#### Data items
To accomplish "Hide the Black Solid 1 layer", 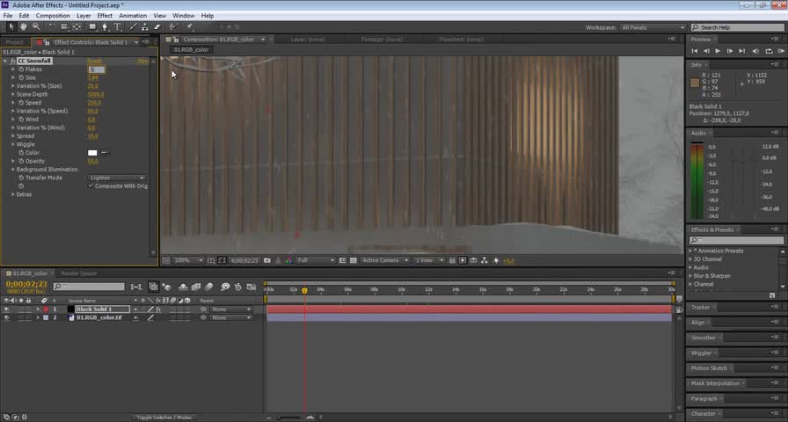I will (7, 309).
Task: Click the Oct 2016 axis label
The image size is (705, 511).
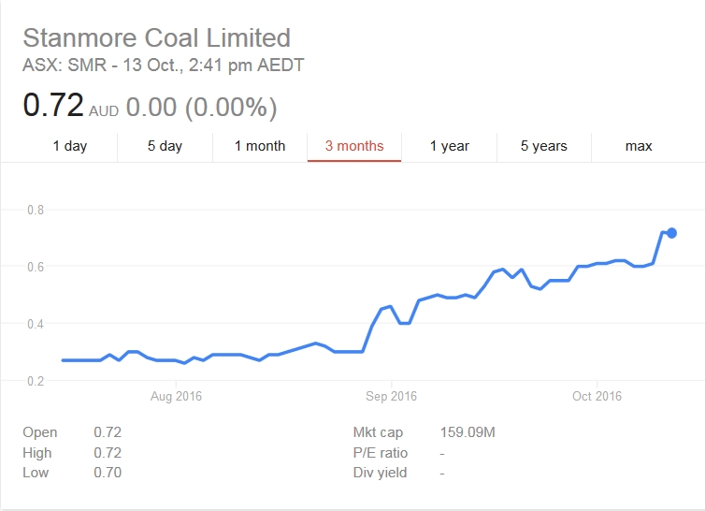Action: click(x=597, y=396)
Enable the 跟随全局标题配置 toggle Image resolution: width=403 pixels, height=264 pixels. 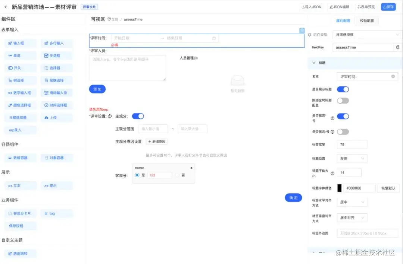pos(342,100)
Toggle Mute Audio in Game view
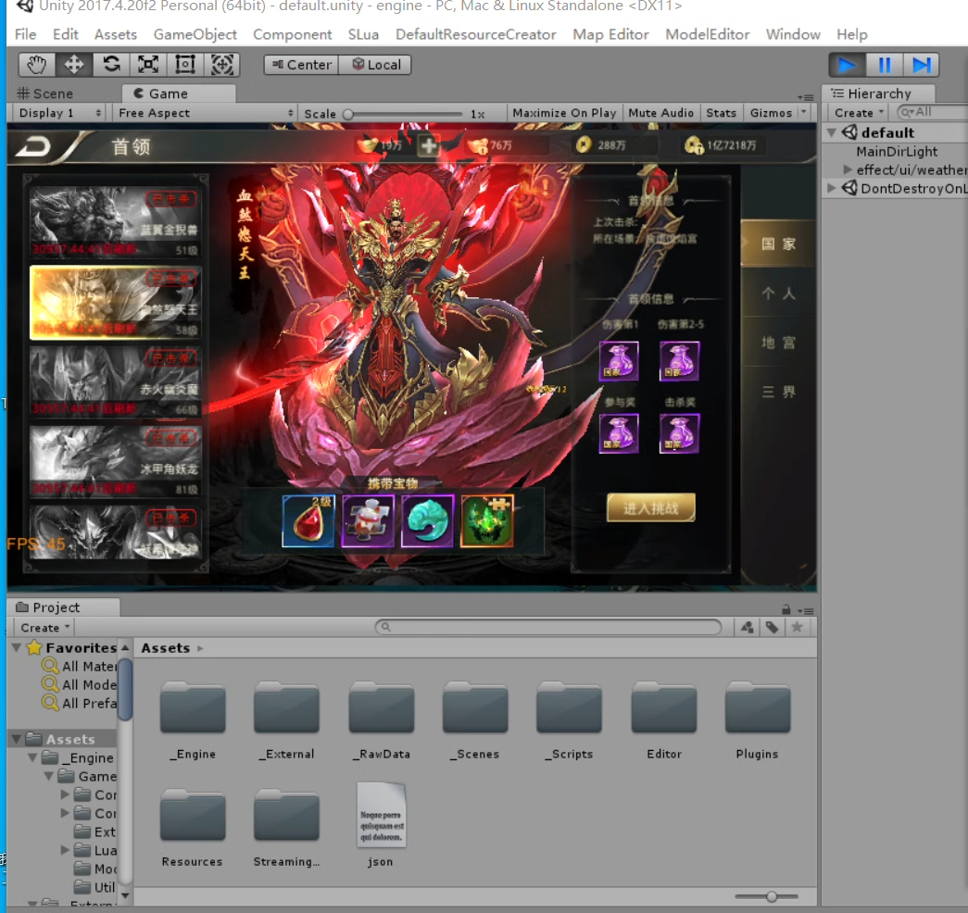The image size is (968, 913). click(660, 113)
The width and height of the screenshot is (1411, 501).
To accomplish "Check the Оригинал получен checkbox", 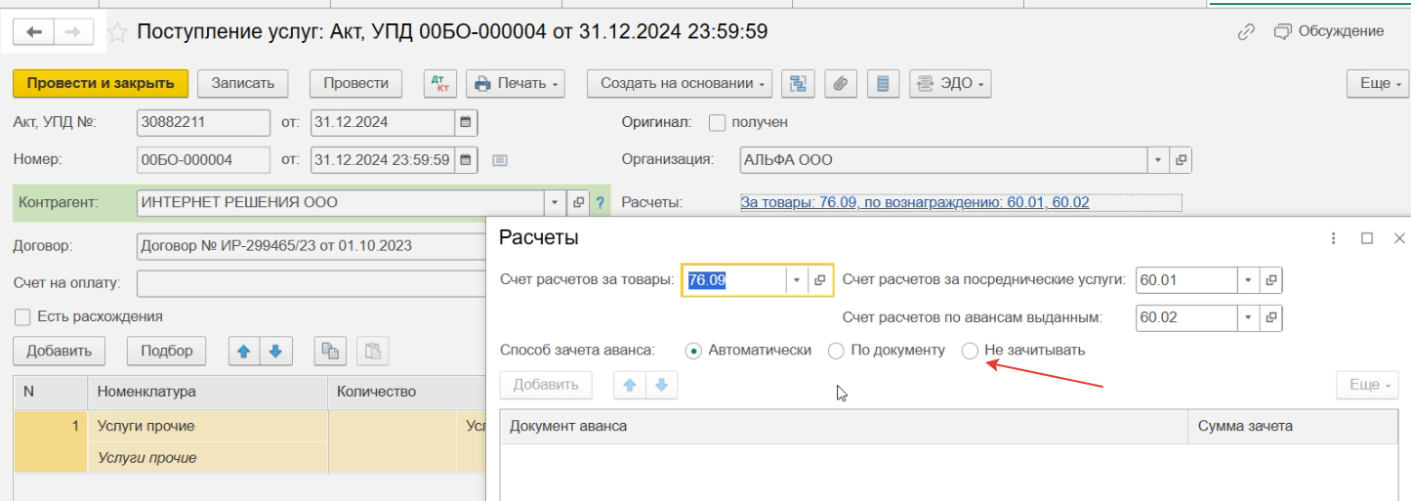I will click(x=717, y=123).
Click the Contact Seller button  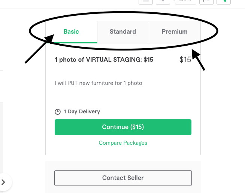[123, 178]
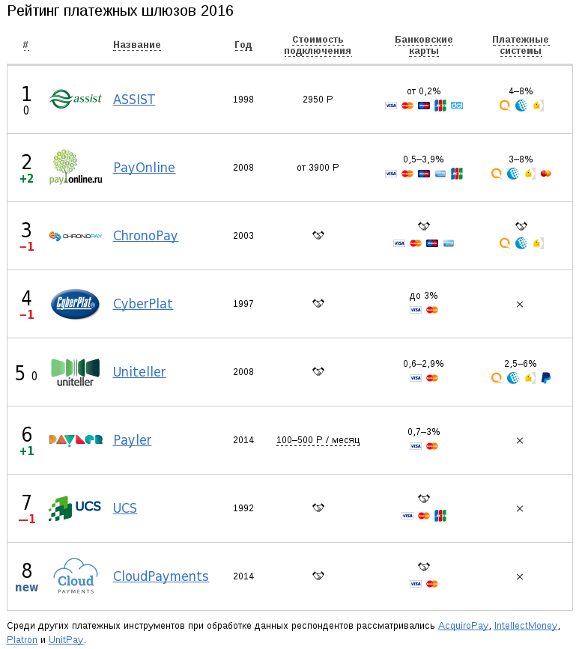Click the ASSIST company logo

(x=75, y=99)
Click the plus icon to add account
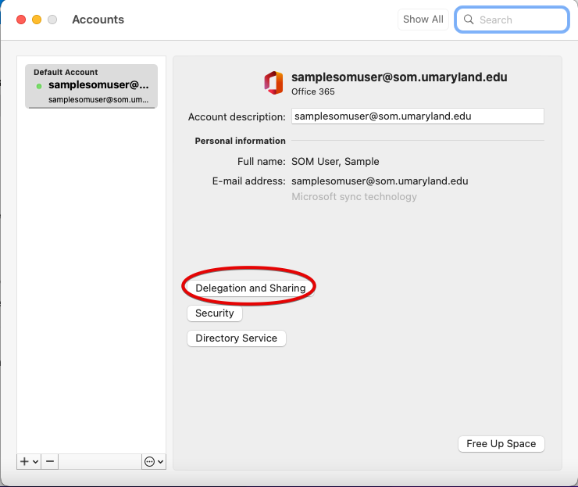Viewport: 578px width, 487px height. pyautogui.click(x=25, y=462)
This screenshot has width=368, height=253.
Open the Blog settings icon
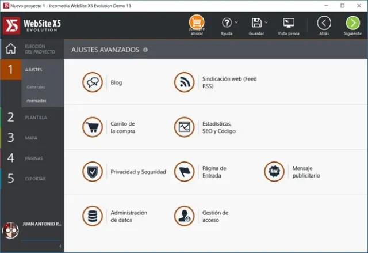pyautogui.click(x=93, y=82)

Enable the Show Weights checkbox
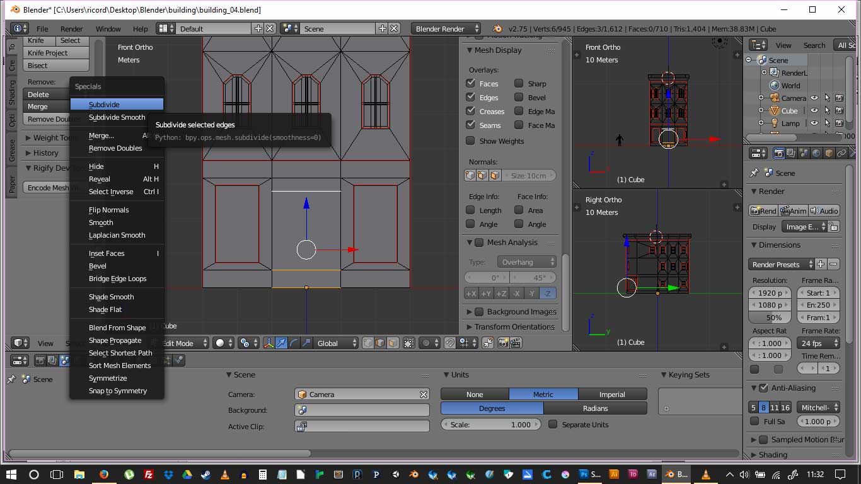(470, 141)
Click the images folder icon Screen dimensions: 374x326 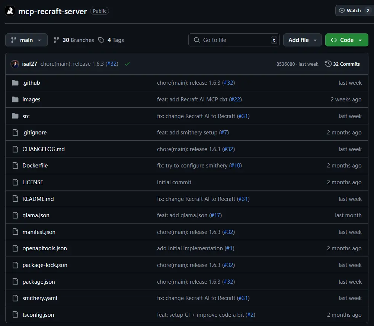click(15, 100)
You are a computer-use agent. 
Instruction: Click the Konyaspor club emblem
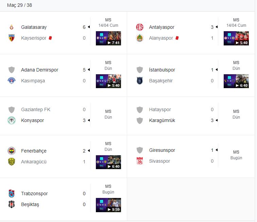[x=12, y=120]
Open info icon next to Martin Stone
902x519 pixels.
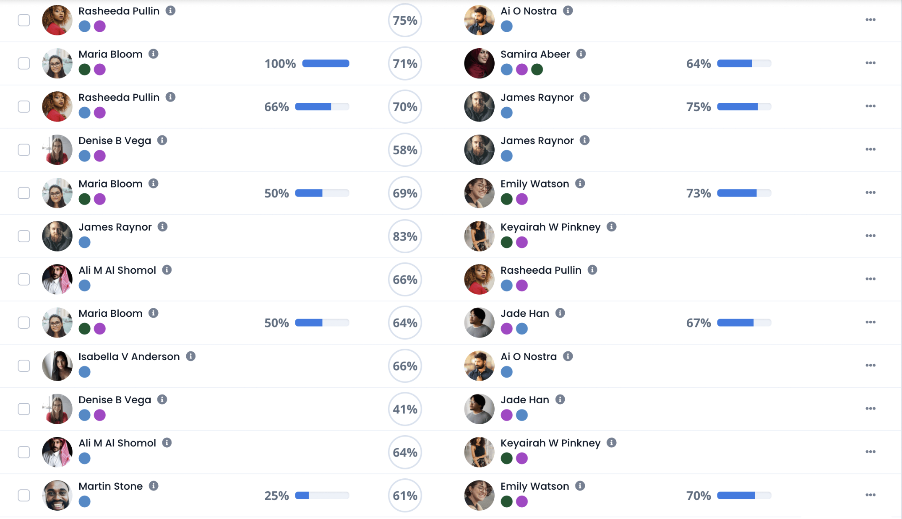point(154,485)
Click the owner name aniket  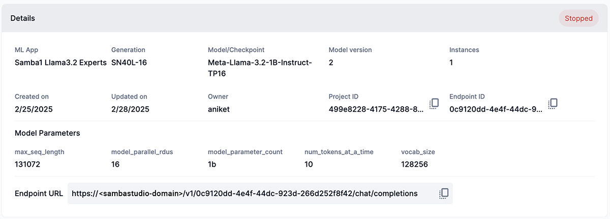point(219,109)
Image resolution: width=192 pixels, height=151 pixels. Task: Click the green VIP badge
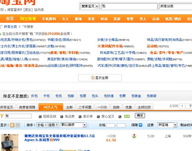click(x=127, y=116)

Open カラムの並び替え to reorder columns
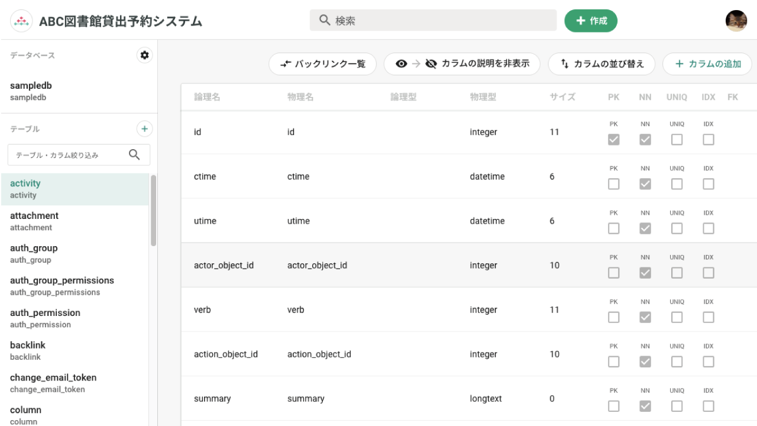[x=601, y=63]
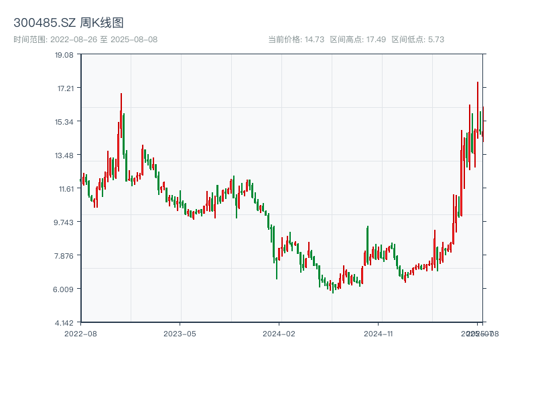This screenshot has width=536, height=402.
Task: Select the 9.743 y-axis tick
Action: pos(64,222)
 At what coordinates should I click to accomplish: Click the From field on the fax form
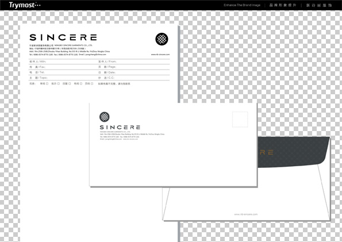(x=134, y=62)
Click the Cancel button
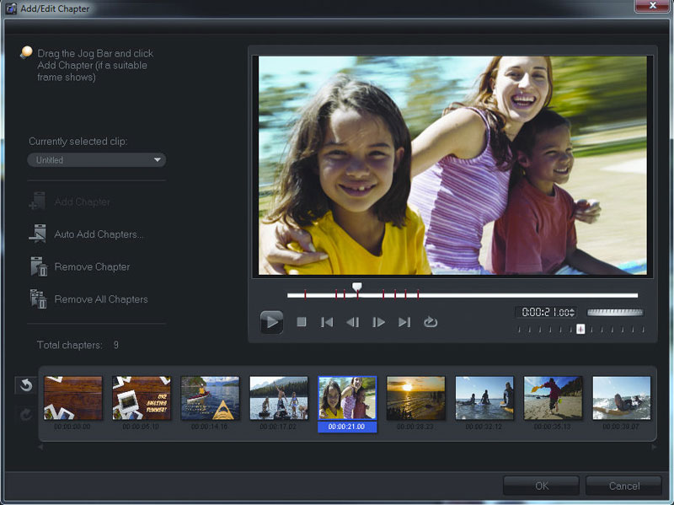 point(623,486)
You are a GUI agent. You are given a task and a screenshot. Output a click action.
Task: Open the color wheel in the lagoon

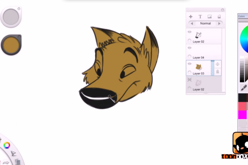pyautogui.click(x=7, y=145)
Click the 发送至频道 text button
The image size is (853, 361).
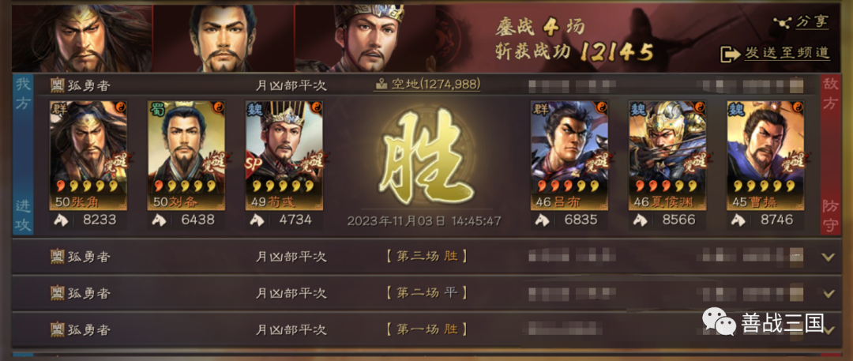[x=787, y=53]
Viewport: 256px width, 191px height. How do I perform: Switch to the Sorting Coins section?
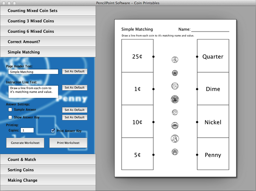pos(48,170)
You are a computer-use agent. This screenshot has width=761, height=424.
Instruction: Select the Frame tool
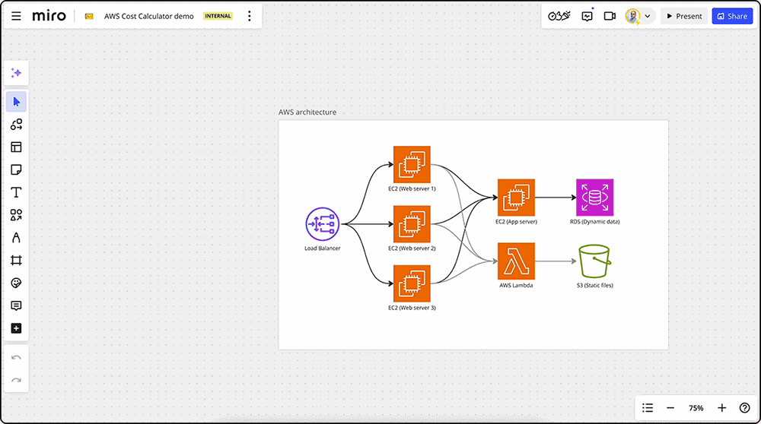point(16,261)
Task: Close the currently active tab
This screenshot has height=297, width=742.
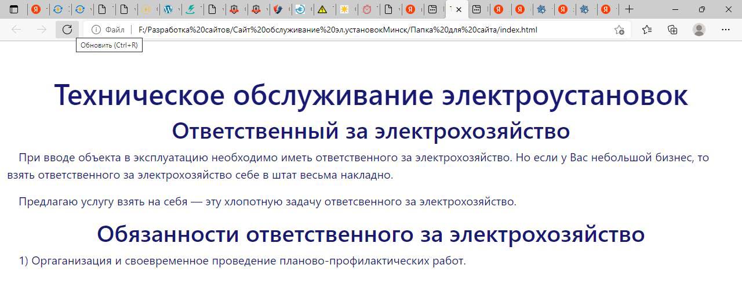Action: 459,9
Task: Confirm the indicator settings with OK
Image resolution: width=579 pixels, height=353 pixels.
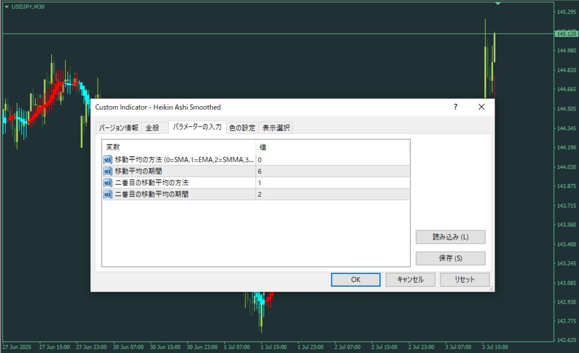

#### EXERCISE BRIEF
Where a line in the records above contains the word "agent", copy that line.

#### TASK ANSWER
You are a computer-use agent. 
You are a GUI agent. You are given a task and a screenshot. Output a click action.
You are a computer-use agent. This screenshot has width=761, height=424.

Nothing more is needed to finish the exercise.